◆ Assignment
Would you copy out each line of the records below that includes the word "icon"?

Dataset entries:
┏━━
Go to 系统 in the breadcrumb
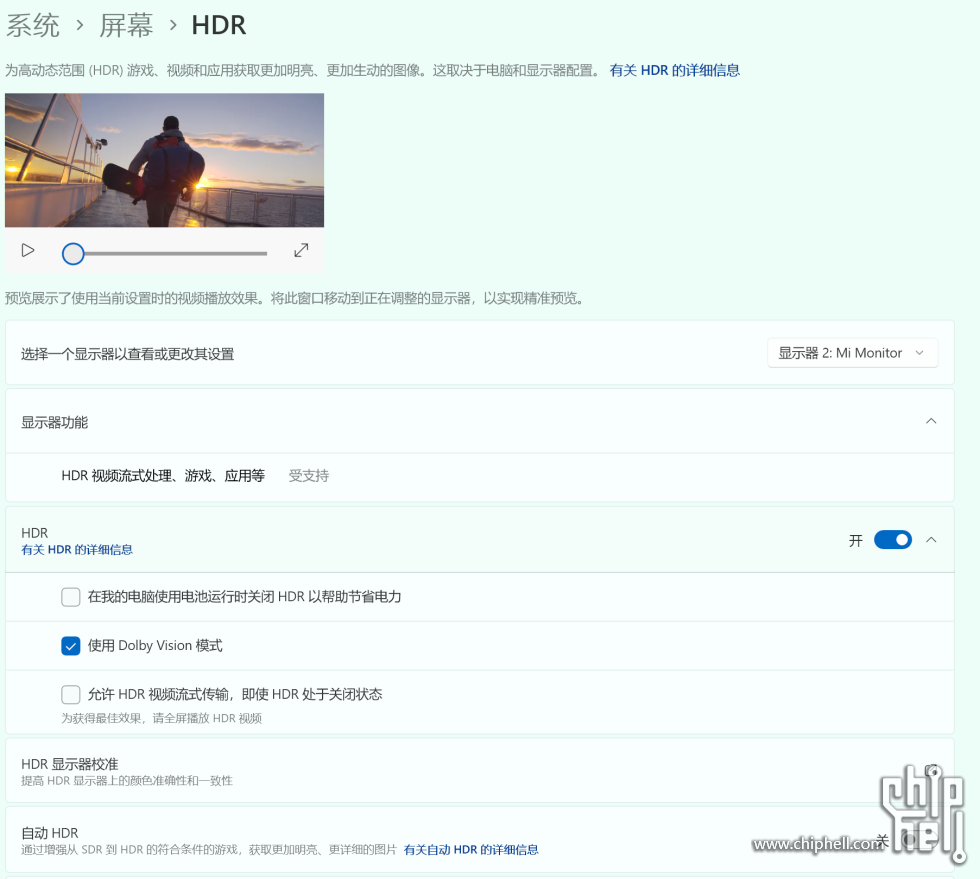Screen dimensions: 980x879 pos(33,25)
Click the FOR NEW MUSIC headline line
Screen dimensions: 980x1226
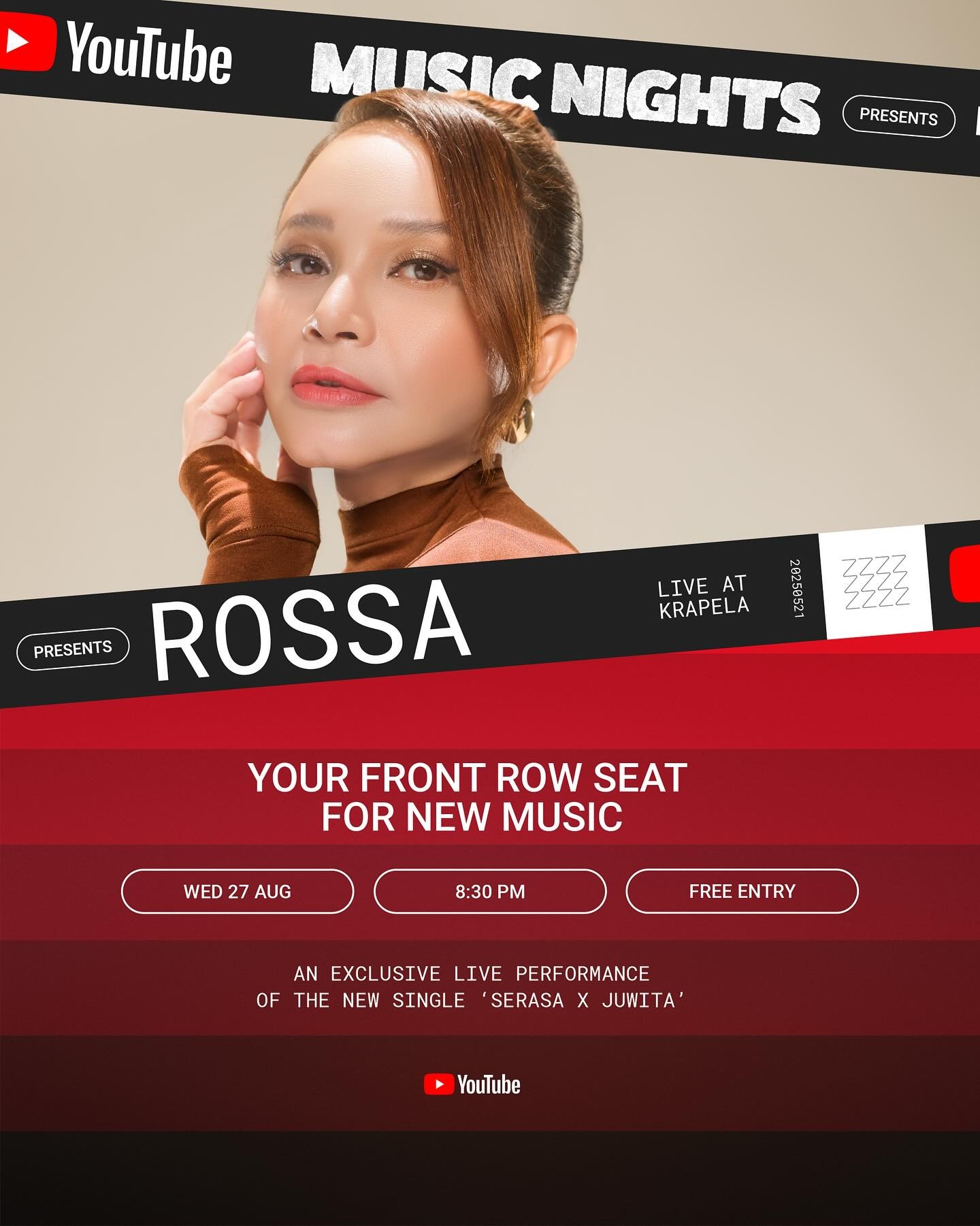coord(472,817)
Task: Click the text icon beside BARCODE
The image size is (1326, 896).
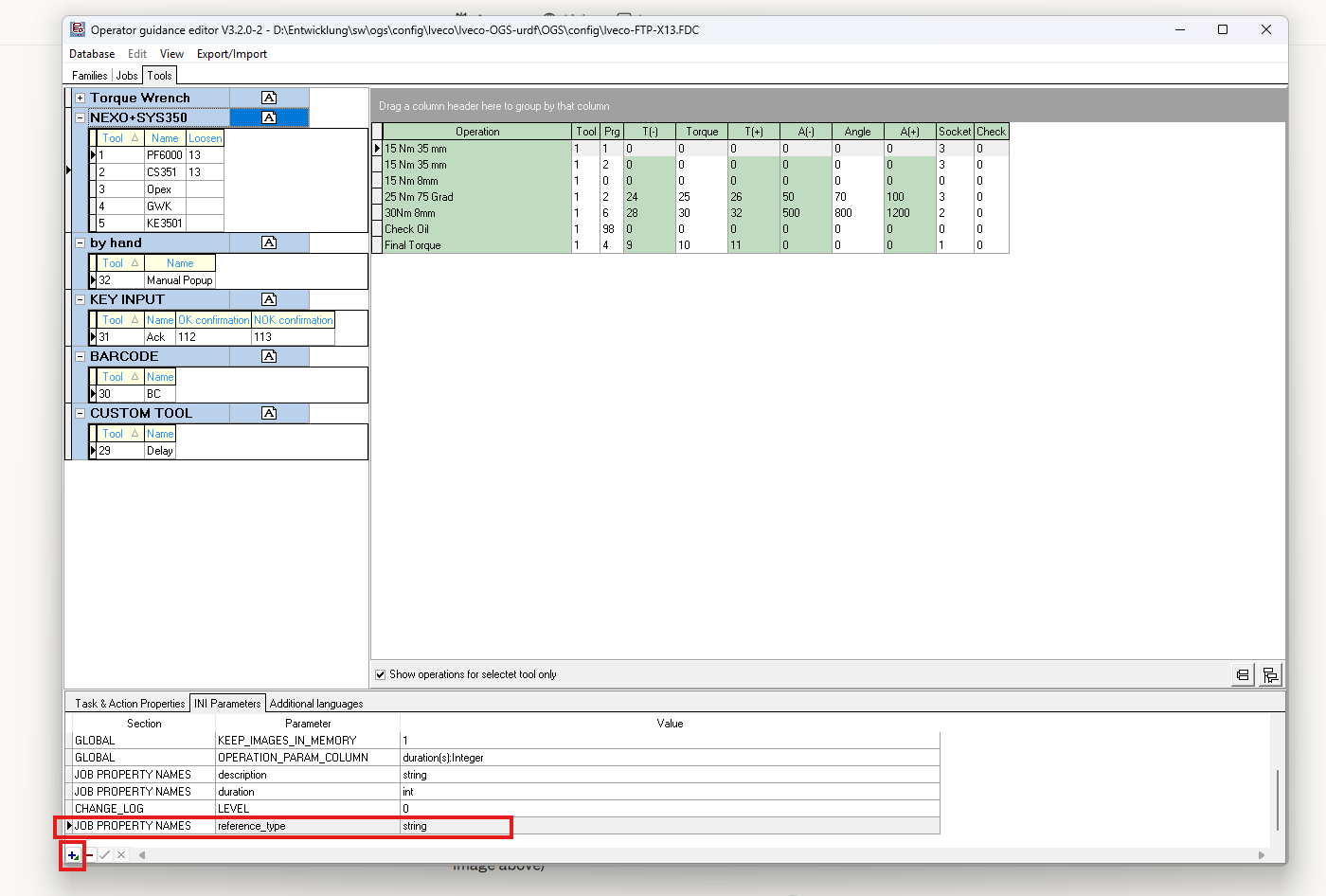Action: tap(269, 356)
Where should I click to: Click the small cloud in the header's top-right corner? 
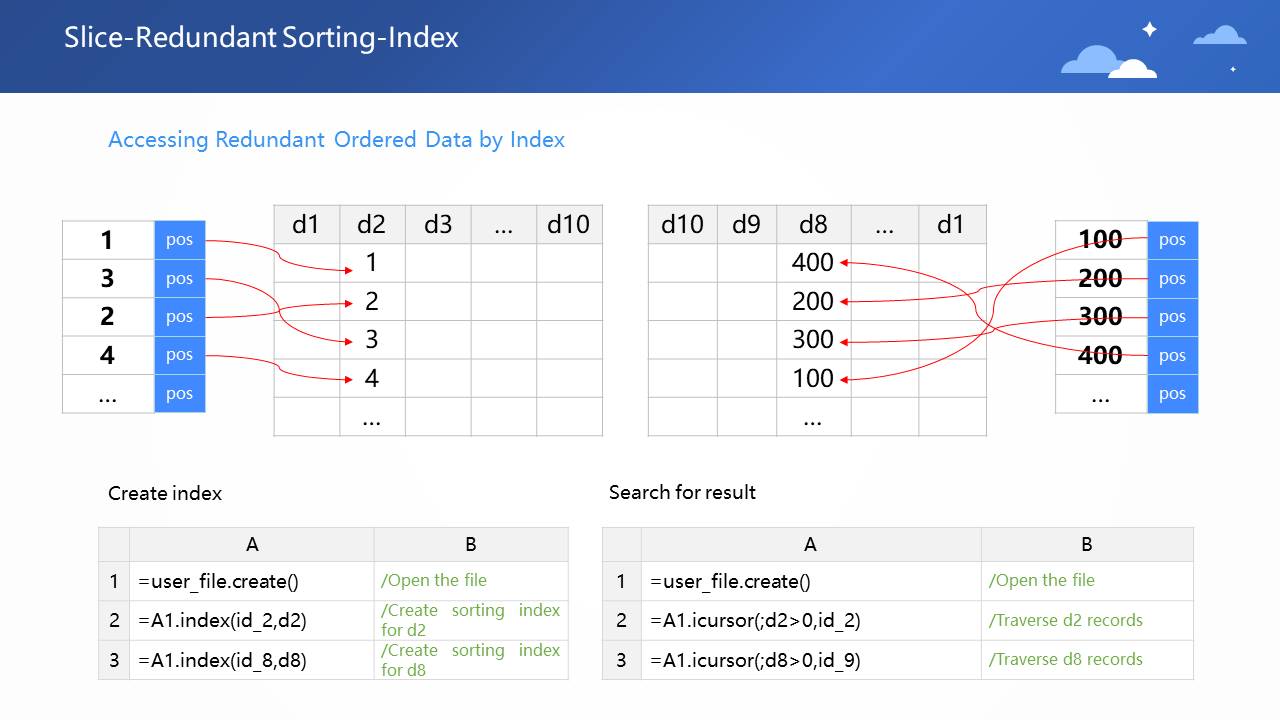point(1219,36)
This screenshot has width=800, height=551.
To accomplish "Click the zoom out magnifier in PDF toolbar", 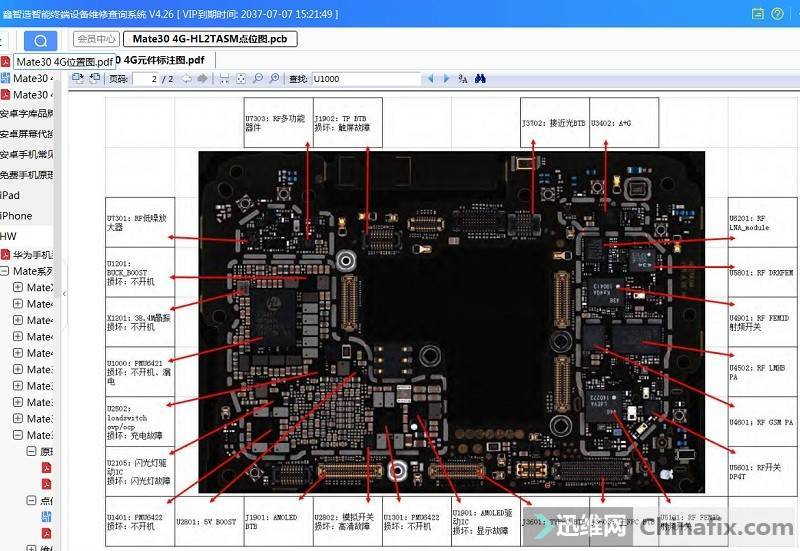I will [x=258, y=78].
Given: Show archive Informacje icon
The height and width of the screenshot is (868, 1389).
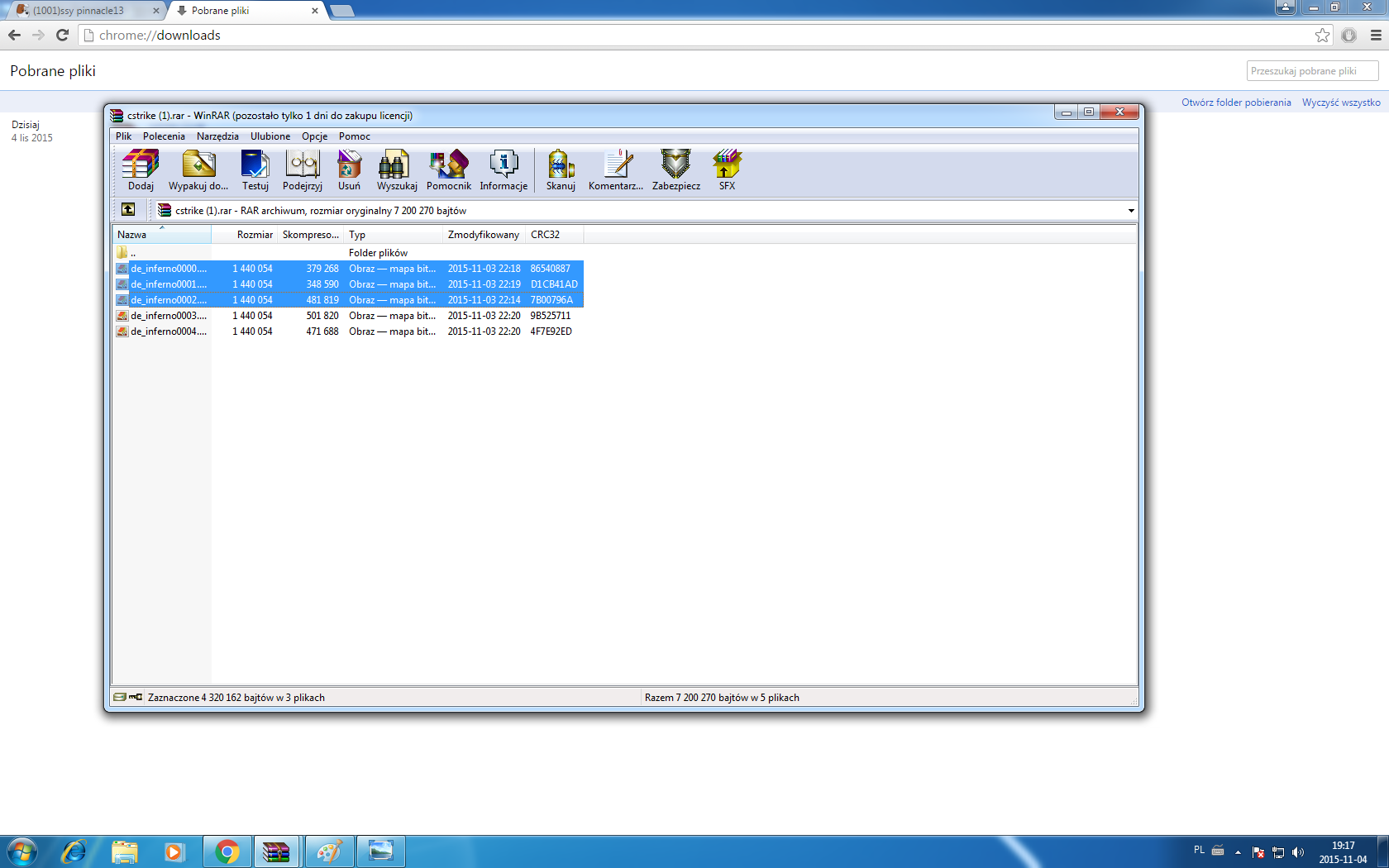Looking at the screenshot, I should coord(504,170).
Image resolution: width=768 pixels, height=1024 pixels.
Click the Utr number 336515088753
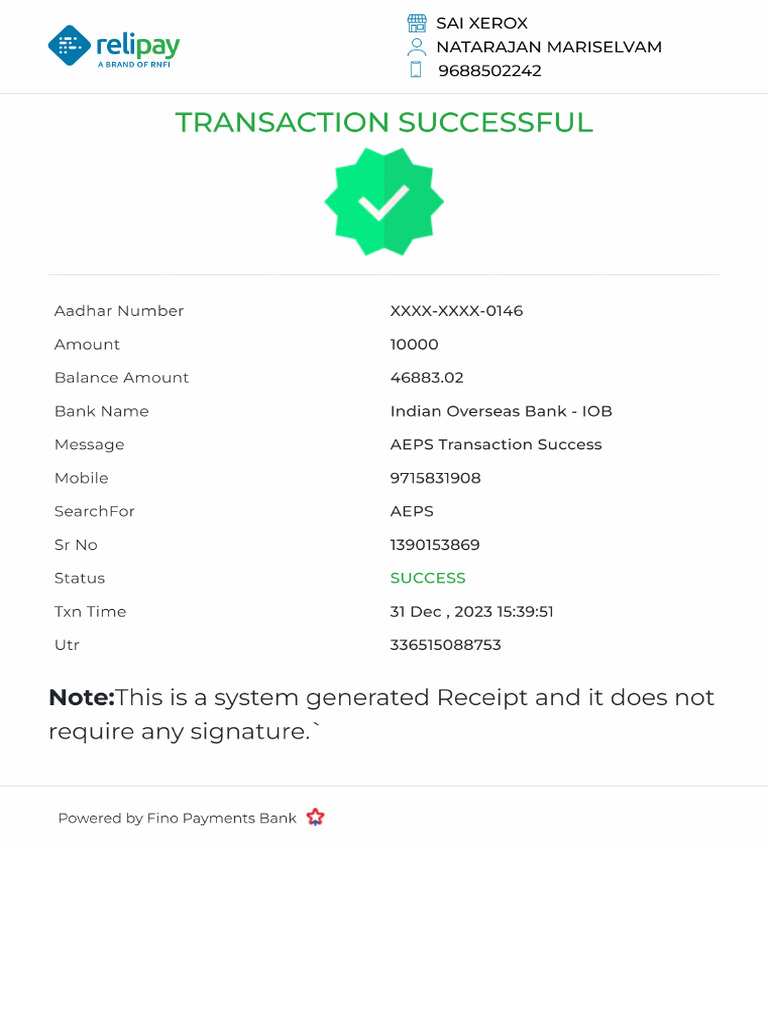[445, 645]
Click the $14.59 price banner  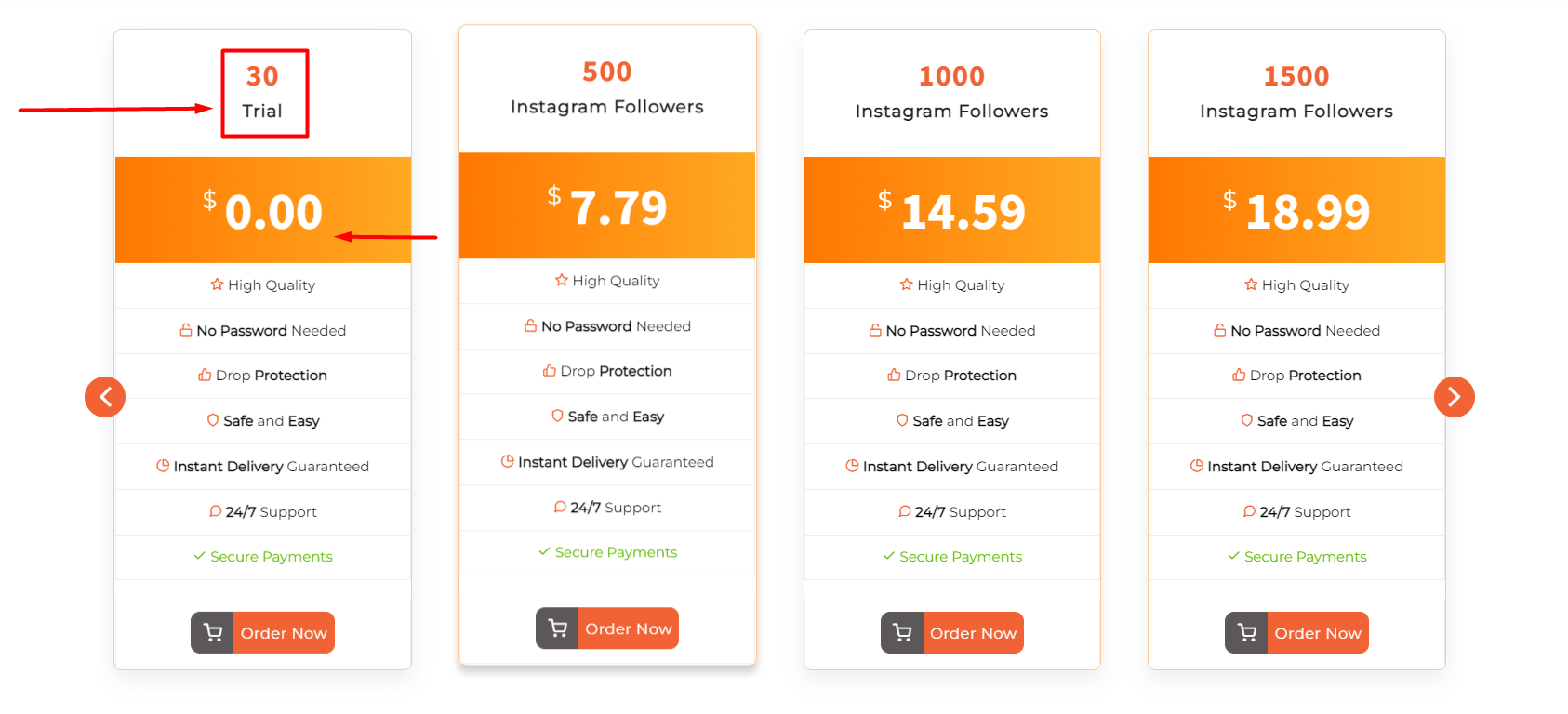pos(951,211)
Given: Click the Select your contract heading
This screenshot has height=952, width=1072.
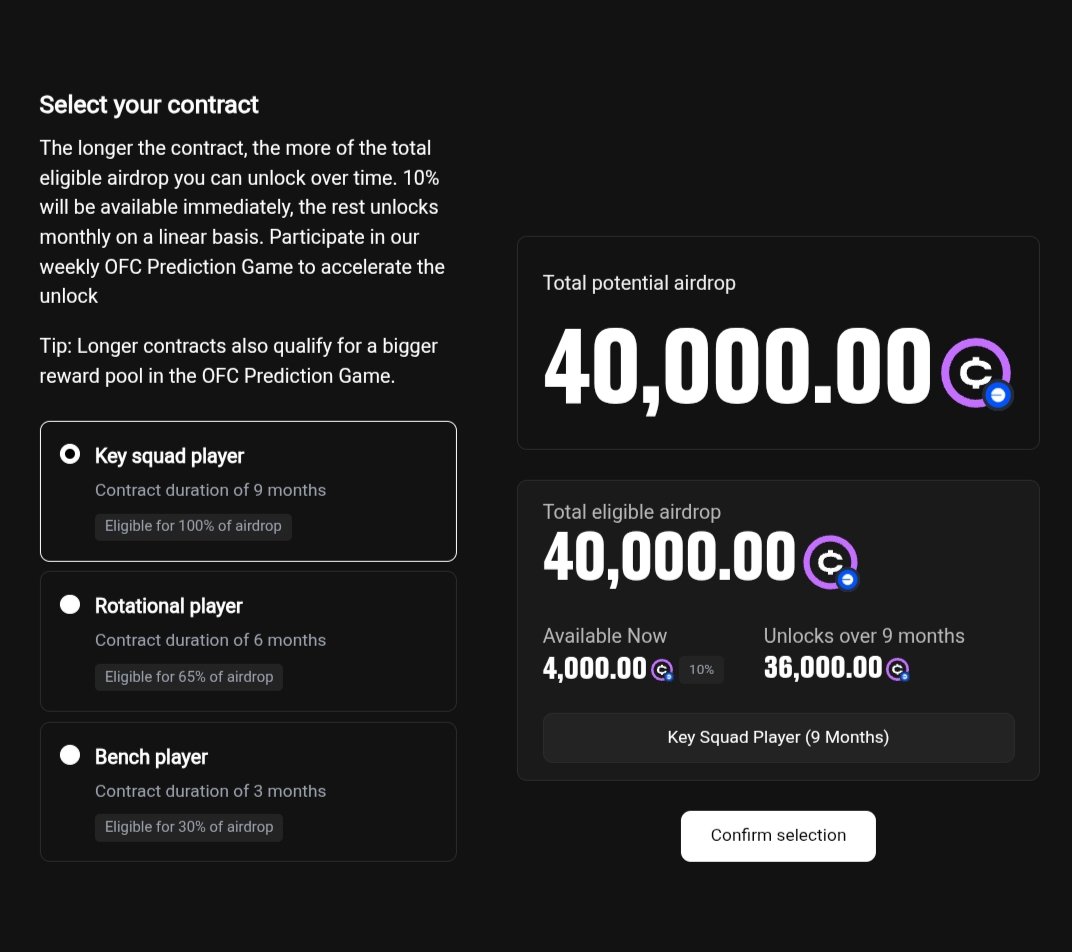Looking at the screenshot, I should [x=149, y=105].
┗━━
◆ Result for this task
Task: Click the text icon beside BARCODE
Given: Show archive Informacje icon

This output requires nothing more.